[READING PASSAGE]:

━━━

Navy Blue Bubble Skirt: BWOF 8-2007-119

12 Apr IMGP8112

I think I’ve generally settled on a few skirts to fill out my wardrobe for the cycling trip and my summer. Sunday I realized I wanted to wear some ‘regular’ clothes on my trip I immediately thought of a bubble skirt. They are cute when short, full enough to hide a multitude of sins and in a knit can wash and dry easily with no wrinkling. Best of all, I made this in about an hour.

The pattern I selected is Burda Magazine’s 8-2007-119. Don’t give up those Burda magazines! I remembe when I thought bubble skirts were juvenille. Well, maybe they still are, ha!

This skirt worked up SUPER fast. Just one pattern piece for both front and back which you cut on the fold. The same pattern piece includes the lining . The waistband is a simple rectangle you are given the dimensions for. I traced this out on Sunday and sewed it in little over an hour on Monday night (when I should have been packing for Tampa).

The material was gifted from a friend’s mom when she cleaned out her small sewing stash. I previously made this La Mia Boutique skirt from the same poly knit. If I could *find* that skirt I would have take it on the trip with me. But, I think I’ll be making it up in another fabric when I get back in town next week from Florida.

━━━

[SOURCE EXCERPT]:
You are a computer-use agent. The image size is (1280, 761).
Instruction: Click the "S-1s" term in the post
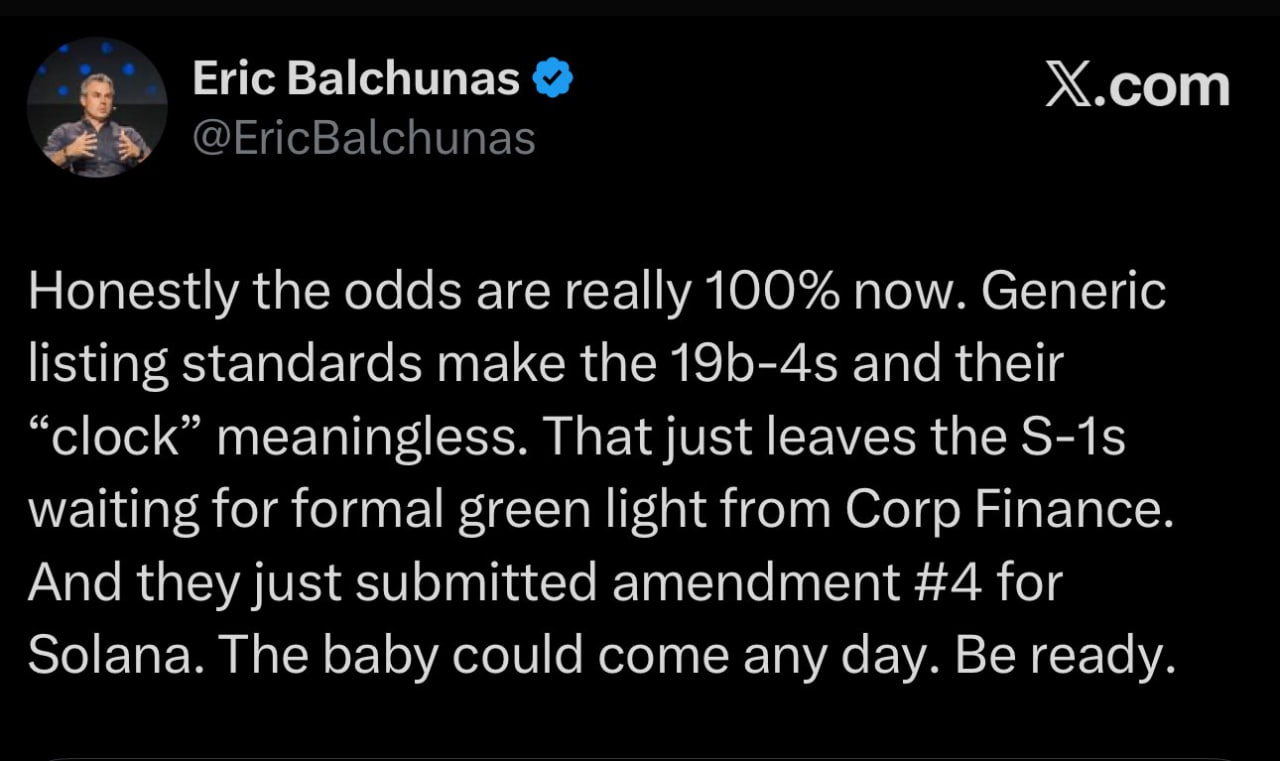pyautogui.click(x=1073, y=436)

━━━

[PROMPT]:
Quote the part of the bubble skirt post that opens with the words containing "I think I’ve" and closes with "still are, ha!". Work from the bubble skirt post alone.

[TASK RESPONSE]:
I think I’ve generally settled on a few skirts to fill out my wardrobe for the cycling trip and my summer. Sunday I realized I wanted to wear some ‘regular’ clothes on my trip I immediately thought of a bubble skirt. They are cute when short, full enough to hide a multitude of sins and in a knit can wash and dry easily with no wrinkling. Best of all, I made this in about an hour.

The pattern I selected is Burda Magazine’s 8-2007-119. Don’t give up those Burda magazines! I remembe when I thought bubble skirts were juvenille. Well, maybe they still are, ha!